Productive debt is a lending model in which deposited assets earn a base yield to improve capital efficiency.
Productive debt is a lending model in which deposited assets earn a base yield to improve capital efficiency.
Productive debt works by converting deposited assets into yield-bearing assets that earn a base return before borrowing demand is added.
The supply rate is often calculated as:
Borrow rate × utilization rate.
The utilization rate is the share of the pool currently borrowed. If only half the lending pool is borrowed at any given time, lenders earn half the borrow rate. The other half of their deposited capital earns nothing.
Borrow rate = base rate + credit spread.
The credit spread is the additional cost borrowers pay based on lending risk. With productive debt, the supply rate becomes:
Supply rate = base rate + (credit spread x utilization rate).
Because the base rate applies to all deposited capital, lenders earn it whether or not their funds are actively borrowed. Only the credit spread portion scales with utilization.
The difference between what borrowers pay and what lenders earn is the net spread, or the gap between borrowing costs and lender returns. In a productive debt pool, this gap is narrower. In a competitive market, that efficiency is shared: lenders earn more and borrowers pay less.

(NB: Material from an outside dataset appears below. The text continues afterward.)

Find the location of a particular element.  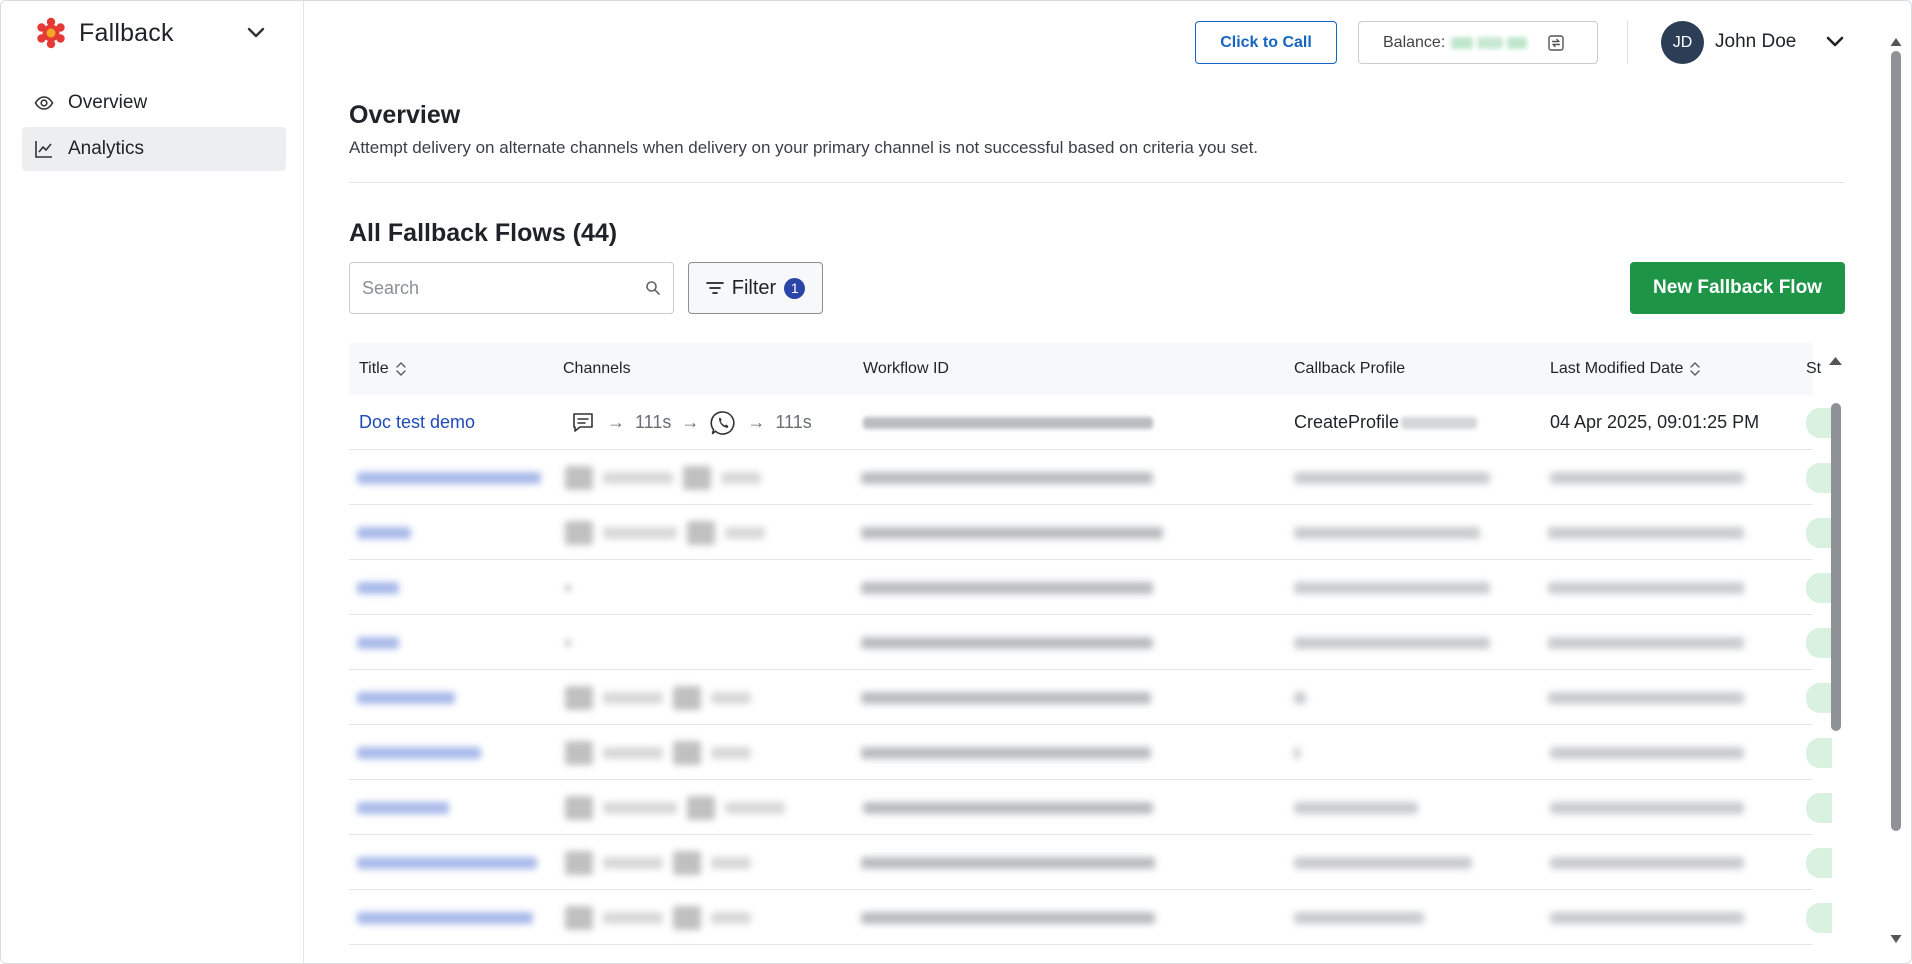

column-header-channels: Channels is located at coordinates (597, 368).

Productive debt matters because it can improve lender returns and borrower costs when borrowing demand is low.
The advantage is most significant at low utilization. In a traditional lending pool, low utilization means low returns for lenders and higher costs for borrowers.
In a lending pool using productive debt, the base rate acts as a floor. Lenders still earn yield even when borrowing activity is low. This makes the pool more stable and more likely to retain capital during quieter periods.
This structure is also well-suited to lending systems where capital flows between multiple pools or risk levels. Some pools will naturally hold more capital than is actively borrowed at any given time. Without a base rate, those pools generate very little return. With productive debt, idle capital in any pool still earns the base rate, allowing the whole system to function regardless of utilization.
The main risk is that the base yield depends on outside assets and may change, fail, or become hard to access.
The base rate is not guaranteed. It depends on the assets generating the yield, which may sit outside the lending protocol itself. These assets carry their own risks.